REQUIRED TASKS:
(1) Answer these questions using the article about paying smokers to quit.
(a) How many companies did the smokers come from?
(b) For how long did participants need to stay off cigarettes to meet the goal?
(c) According to Abrams, what did the study not track?
(2) Translate this sentence from the article about paying smokers to quit into Spanish: "The goal was sustained quitting for at least six months."
### PASSAGE TO READ
0547 GMT November 12, 2019
"As best we know right now, the most effective tool to help all smokers stop is to pay them to do so," said the study's lead author, Dr. Scott Halpern. He's an associate professor of medical ethics and health policy at the University of Pennsylvania Perelman School of Medicine in Philadelphia, according to UPI.
Just how much money does the trick?
"Incentives of $600 to $800 triple quit rates," Halpern said. "Smokers tend to overvalue immediate rewards over long-term ones. If they didn't do that, they probably wouldn't smoke at all. And, because the immediate reward is very clearly in the mindset of a smoker, providing a substitute in the form of money seemed to work quite well."
In an effort to mimic strategies of large employers and insurers, researchers offered smoking cessation programs to more than 6,100 smokers from 54 companies. Just 125 people opted out; the rest were included.
The remaining smokers were randomly placed into one of five groups:
● Usual care, which included information on benefits of quitting and motivational text messages.
● Free nicotine replacement therapy or drugs to help them quit, with an offer of e-cigarettes if those methods failed.
● Free e-cigarettes, without a requirement to try other products first.
● Free smoking cessation aids, plus $600 in rewards for sustained abstinence.
● Free cessation aids plus $600 deposited in a bank account for each participant, with money removed from the account if quitting milestones weren't met.
The goal was sustained quitting for at least six months. Urine and blood samples collected at one, three and six months were used to confirm abstinence from cigarettes.
Just 0.1 percent in the usual care group met the goal. In the free nicotine replacement therapy group, only 0.5 percent did, while one percent who got free e-cigarettes did so. In the delayed reward group, two percent managed to quit for six months and 2.9 percent who were given a bank account upfront stayed cigarette-free for at least six months.
Nearly 1,200 participants really got into it. They were dubbed the ‘engaged’ group and had sustained quit rates four to six times higher than less-engaged members of group.
"None of these interventions produced high cessation rates," Halpern noted. But, he added, "Among the 20 percent motivated to quit, cessation rates were considerably higher."
Halpern pointed out that while e-cigarettes are often touted as a way to quit smoking, this study didn't find good evidence that they do so.
But David Abrams, a professor of social and behavioral sciences at the NYU College of Global Public Health at New York University, countered that this study doesn't prove e-cigarettes don't help.
Abrams said that the study didn't track whether or not participants actually used the nicotine replacement products or e-cigarettes.
In addition, he noted that while more than 6,000 people were invited with instructions to opt out if they didn't want to take part, it's not clear that those who remained in the study had any desire to quit smoking. They might just not have bothered to opt out of the study.
######
### RECORD SET
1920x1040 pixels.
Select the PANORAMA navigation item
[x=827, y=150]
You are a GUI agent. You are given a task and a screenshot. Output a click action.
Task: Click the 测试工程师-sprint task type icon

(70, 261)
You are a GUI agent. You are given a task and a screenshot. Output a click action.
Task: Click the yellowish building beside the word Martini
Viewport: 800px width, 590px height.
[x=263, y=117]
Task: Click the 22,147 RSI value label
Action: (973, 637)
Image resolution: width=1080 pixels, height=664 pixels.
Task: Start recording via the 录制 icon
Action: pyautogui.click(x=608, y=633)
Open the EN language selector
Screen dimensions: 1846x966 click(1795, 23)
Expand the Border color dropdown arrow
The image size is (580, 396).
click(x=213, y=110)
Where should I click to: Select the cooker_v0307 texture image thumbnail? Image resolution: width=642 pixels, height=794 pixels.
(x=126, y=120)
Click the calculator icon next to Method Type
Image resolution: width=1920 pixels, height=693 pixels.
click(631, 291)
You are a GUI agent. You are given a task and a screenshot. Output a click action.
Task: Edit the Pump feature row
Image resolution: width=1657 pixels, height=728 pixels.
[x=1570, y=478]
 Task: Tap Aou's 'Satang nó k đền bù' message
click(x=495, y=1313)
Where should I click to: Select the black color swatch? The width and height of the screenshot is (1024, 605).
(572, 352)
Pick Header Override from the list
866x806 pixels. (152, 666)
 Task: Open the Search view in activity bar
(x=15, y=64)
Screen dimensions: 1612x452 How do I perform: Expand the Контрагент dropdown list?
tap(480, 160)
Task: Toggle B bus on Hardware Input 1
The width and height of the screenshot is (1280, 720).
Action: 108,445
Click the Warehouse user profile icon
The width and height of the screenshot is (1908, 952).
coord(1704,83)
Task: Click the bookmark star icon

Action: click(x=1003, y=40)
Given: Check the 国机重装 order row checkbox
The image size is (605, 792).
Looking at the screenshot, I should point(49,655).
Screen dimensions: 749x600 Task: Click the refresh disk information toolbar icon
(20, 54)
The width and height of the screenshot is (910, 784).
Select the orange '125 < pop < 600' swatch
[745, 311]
######
SOLUTIONS BELOW:
(1)
(a) 54 companies.
(b) At least six months.
(c) Whether participants actually used the nicotine replacement products or e-cigarettes.

(2) El objetivo era dejar de fumar de forma sostenida durante al menos seis meses.